_Work request_. Output nothing but the lines from the first line of the entries to the line with "This screenshot has width=615, height=264.", inclusive, exactly as they read.

_Input_.
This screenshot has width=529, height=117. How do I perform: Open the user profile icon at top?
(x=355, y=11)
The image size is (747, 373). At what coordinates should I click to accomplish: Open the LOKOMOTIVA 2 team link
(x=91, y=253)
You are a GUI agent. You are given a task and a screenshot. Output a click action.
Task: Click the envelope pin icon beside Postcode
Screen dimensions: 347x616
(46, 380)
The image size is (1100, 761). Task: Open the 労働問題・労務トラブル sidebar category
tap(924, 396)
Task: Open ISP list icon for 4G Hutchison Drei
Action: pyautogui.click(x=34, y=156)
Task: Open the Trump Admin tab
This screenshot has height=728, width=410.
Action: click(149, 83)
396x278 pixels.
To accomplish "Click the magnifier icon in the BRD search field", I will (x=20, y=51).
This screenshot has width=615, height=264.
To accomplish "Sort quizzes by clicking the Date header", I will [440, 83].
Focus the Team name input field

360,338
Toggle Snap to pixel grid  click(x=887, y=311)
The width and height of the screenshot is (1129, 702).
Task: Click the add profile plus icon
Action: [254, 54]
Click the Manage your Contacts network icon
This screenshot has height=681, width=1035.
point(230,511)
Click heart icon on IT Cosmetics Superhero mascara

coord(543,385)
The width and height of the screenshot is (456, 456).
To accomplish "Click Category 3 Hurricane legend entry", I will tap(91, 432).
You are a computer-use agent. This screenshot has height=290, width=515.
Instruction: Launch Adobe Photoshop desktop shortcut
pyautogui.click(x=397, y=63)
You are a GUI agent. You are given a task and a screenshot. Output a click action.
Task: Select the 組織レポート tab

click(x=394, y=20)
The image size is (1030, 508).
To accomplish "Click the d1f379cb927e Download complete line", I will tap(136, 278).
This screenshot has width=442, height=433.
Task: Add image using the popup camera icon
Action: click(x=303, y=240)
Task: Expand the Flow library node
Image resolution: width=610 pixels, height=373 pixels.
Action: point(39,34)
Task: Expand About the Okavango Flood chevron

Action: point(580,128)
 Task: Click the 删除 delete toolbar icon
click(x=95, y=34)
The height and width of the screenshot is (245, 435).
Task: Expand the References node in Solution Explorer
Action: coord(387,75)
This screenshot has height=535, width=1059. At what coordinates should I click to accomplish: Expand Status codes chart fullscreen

_Solution below_.
This screenshot has width=529, height=117. How do I perform: Open the user profile icon at top?
(x=355, y=11)
The image size is (747, 373). At what coordinates should I click to accomplish: Open the LOKOMOTIVA 2 team link
(x=91, y=253)
You are a GUI agent. You are given a task and a screenshot. Output a click action.
Task: Click the envelope pin icon beside Postcode
Screen dimensions: 347x616
(46, 380)
The image size is (1100, 761). Task: Open the 労働問題・労務トラブル sidebar category
tap(924, 396)
Task: Open ISP list icon for 4G Hutchison Drei
Action: pyautogui.click(x=34, y=156)
Task: Open the Trump Admin tab
This screenshot has height=728, width=410.
Action: click(149, 83)
396x278 pixels.
To accomplish "Click the magnifier icon in the BRD search field", I will (x=20, y=51).
This screenshot has width=615, height=264.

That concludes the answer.